Im2Pano3D: Extrapolating 360° Structure and Semantics Beyond the Field of View
We present Im2Pano3D, a convolutional neural network that generates a dense prediction of 3D structure and a probability distribution of semantic labels for a full 360° panoramic view of an indoor scene when given only a partial observation (<= 50%) in the form of an RGB-D image. To make this possible, Im2Pano3D leverages strong contextual priors learned from large-scale synthetic and realworld indoor scenes. To ease the prediction of 3D structure, we propose to parameterize 3D surfaces with their plane equations and train the model to predict these parameters directly. To provide meaningful training supervision, we use multiple loss functions that consider both pixel level accuracy and global context consistency. Experiments demonstrate that Im2Pano3D is able to predict the semantics and 3D structure of the unobserved scene with more than 56% pixel accuracy and less than 0.52m average distance error, which is significantly better than alternative approaches.
Here we demonstrate how Im2Pano3D can generalize to different camera configurations. The camera configurations we consider includes: single or multiple registered RGB-D cameras such as Matterport cameras (a-d), single RGB- D camera capturing a short video sequence (e), color-only panoramic camera (f), and color panoramic cameras paired with a single depth camera (g). To improve the ability of the network to generalize to different input observation pat- terns, we use a random view mask during training. Tab.3 shows the qualitative evaluation. For all of these camera configurations, Im2Pano3D provides a unified framework that effectively fills in the missing 3D structure and semantic information of the unobserved scene.
In this example, the input RGB-D observation contains a view of a room with a tv on the right wall and a picture (partially) on the left wall.
In the ouput the network not only complete the unobserved part of the painting and the chair but also correctly predict the location of a bed .
The network also correctly predicts the existence of a window, however, with a different location compared to ground truth.
On the other hand, the prediction misses several objects such as cabinets, and pillows.

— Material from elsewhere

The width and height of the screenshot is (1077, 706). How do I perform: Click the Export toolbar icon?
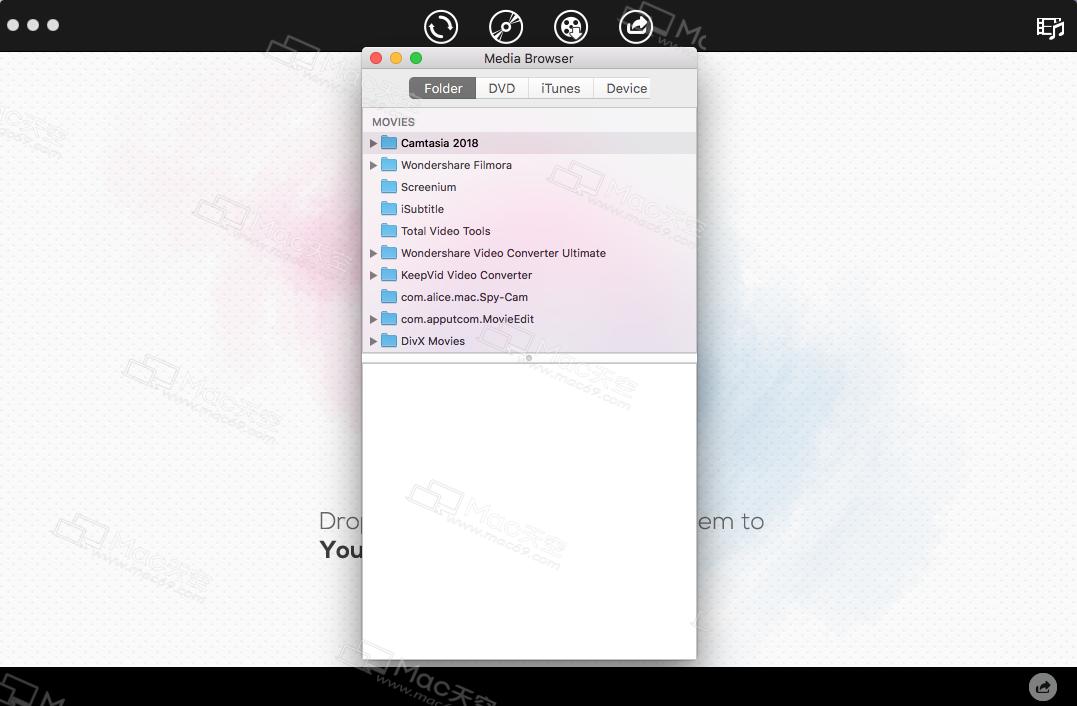coord(636,27)
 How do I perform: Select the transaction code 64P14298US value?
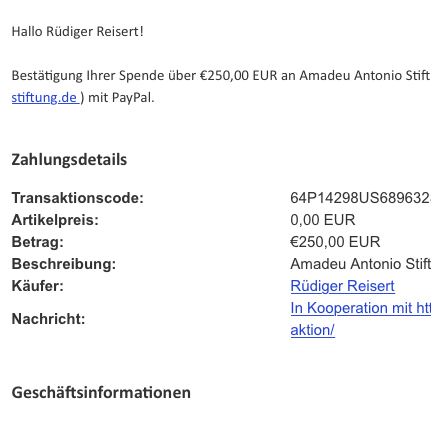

In this example,the input RGB-D observation contains only a view of a white wall and a white door. The network completes the scene as if it were a dining room with a table and chairs surrounding it. Although the completed scene looks plausible, it is very different from ground truth - which is a hallway with a partial view of a bedroom (through a doorway). This example demonstrates cases where the partial input observation does not contain sufficient information for the network to perform a prediction close to the ground truth.
In this example,the input RGB-D observation contains a view of a bathroom (throughadoorway),and half of a closet. These elements typically co-exist in a bedroom. As a result the network predicts the scene category to be bedroom. In particular, the network predicts the semantics and 3D structure of a bed, a window, and a cabinet in the missing region, without any direct observation of these objects from the input. While the network correctly predicts the existence of these objects, and makes a reasonable prediction of the room layout, we can see that the predicted bed is smaller than that of the ground truth. Also, the predicted window and cabinets are in different locations compared to the ground truth. From the probability distribution maps, we can also observe that the network has several hypotheses for the potential locations of doors, but with lower probability - indicating the uncertainty of the predictions.